**Document excerpt:**
We work through the bridge in four parts. First, the taxonomy of targeting that every major ad platform exposes — location, demographic, interest, behavior, custom, lookalike. Second, the under-the-hood explanation of what a lookalike audience really is (nearest-neighbour scoring at platform scale). Third, the reach-vs-similarity dial that every campaign has to set. Fourth, the funnel that retargeting is designed to nudge.

The chapter draws on the digital-marketing case material in case/part4/Facebook_AD_Platform.Rmd. We deliberately keep the discussion platform-agnostic. The names and surface details rotate; the underlying ideas don't.

The Executive Question

Now that we know who looks like our best customers, how do we put that knowledge in front of media buying — and how broadly should we cast the net?

The second clause is the hard one. A perfectly targeted audience that contains 800 people will not move revenue. A broad audience that contains everyone is just untargeted advertising. The dial between the two is the central decision.

The Targeting Taxonomy

Every major ad platform exposes a similar set of targeting families. The vocabulary varies; the structure does not.

Ad-platform targeting — six families layered to find a customer

Location

· country
· city / zip
· radius
· residents vs. visitors

Demographic

· age
· gender
· education
· job title
· life events

Interest

· hobbies
· entertainment
· shopping
· sports
· cuisine

Behavioral

· past purchases
· device usage
· travel
· site visits

Custom Audiences

· site visitors
· email list
· app users
· CRM upload

Lookalike

· seed audience
· similarity threshold
· reach setting

Layering families is the standard targeting strategy. Layer too many and the audience disappears; too few and the audience is everyone.

**Written tasks:**
(a) According to the ad-targeting excerpt, what happens to the audience if too many targeting families are layered?
(b) Pick up the ad-targeting excerpt after its last sentence and keep writing in the same vein.
The material after this point comes from a separate source.

**Supplied information:**
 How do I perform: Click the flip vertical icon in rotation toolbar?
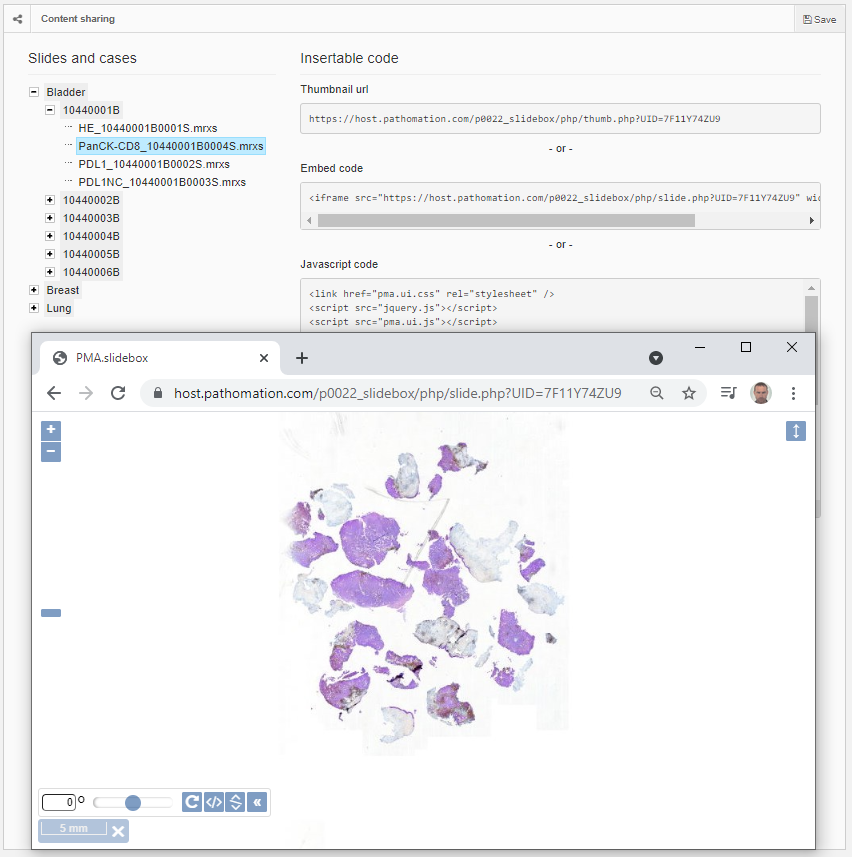click(235, 802)
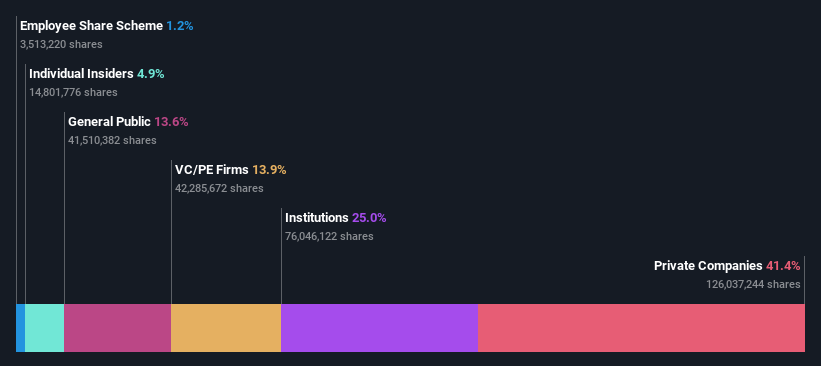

**Responses by task:**
(a) The audience disappears.

(b)
Figure 1. Six families of targeting that combine to define an audience. The first four are inferences platforms make about users; the last two are bridges from the firm's own data (custom audiences) and from the algorithm's similarity model (lookalike audiences).

Two practical notes on how the families combine:

Layering tightens. Each additional filter (women, in Brooklyn, who like espresso, who shop online) shrinks the audience multiplicatively. Two or three filters are usually enough; five is usually too many.
The families have different freshness profiles. Demographic data updates rarely; behavioural data updates by the hour. A campaign that depends heavily on behavioural targeting needs the platform to keep its signals fresh — which is a quiet dependency on the platform itself.

The two families that map most directly to ideas from Part IV are custom audiences and lookalike audiences.

Custom Audiences: Bring Your Own Segment

A custom audience is what you get when the firm hands the platform a list of its own customers (or website visitors, app users, CRM records) and asks to show ads only to those people. It is the operational form of the segmentations from §11.1.

The most common variants:

Customer list upload. Hashed email addresses or phone numbers from the firm's CRM, matched on the platform's side.
Website visitors. Built from pixel-based tracking on the firm's site, often segmented by which pages they visited.
App users. Built from SDK-based tracking inside the firm's app.
Engagement audiences. People who have interacted with the firm's content on the platform itself.

Custom audiences are the right tool for retention and retargeting. They are not a growth tool, because they cap out at the size of the firm's existing relationships.

Lookalike Audiences: Nearest Neighbours at Platform Scale

A lookalike audience asks the platform to find users who resemble a seed audience the firm uploaded. The seed is usually a custom audience of high-value customers — converters, repeat buyers, premium tier, whatever the firm wants more of.

Stripped of platform-specific language, the recipe is exactly what Chapter 11 prepared us to expect:

The platform represents every user as a vector of attributes — demographics, interests, behaviours.
It computes an aggregate representation of the seed audience (e.g., the centroid, or a learned classifier).
It scores every user on the platform for similarity to that representation.
It returns the top-X% of users by similarity as the lookalike audience.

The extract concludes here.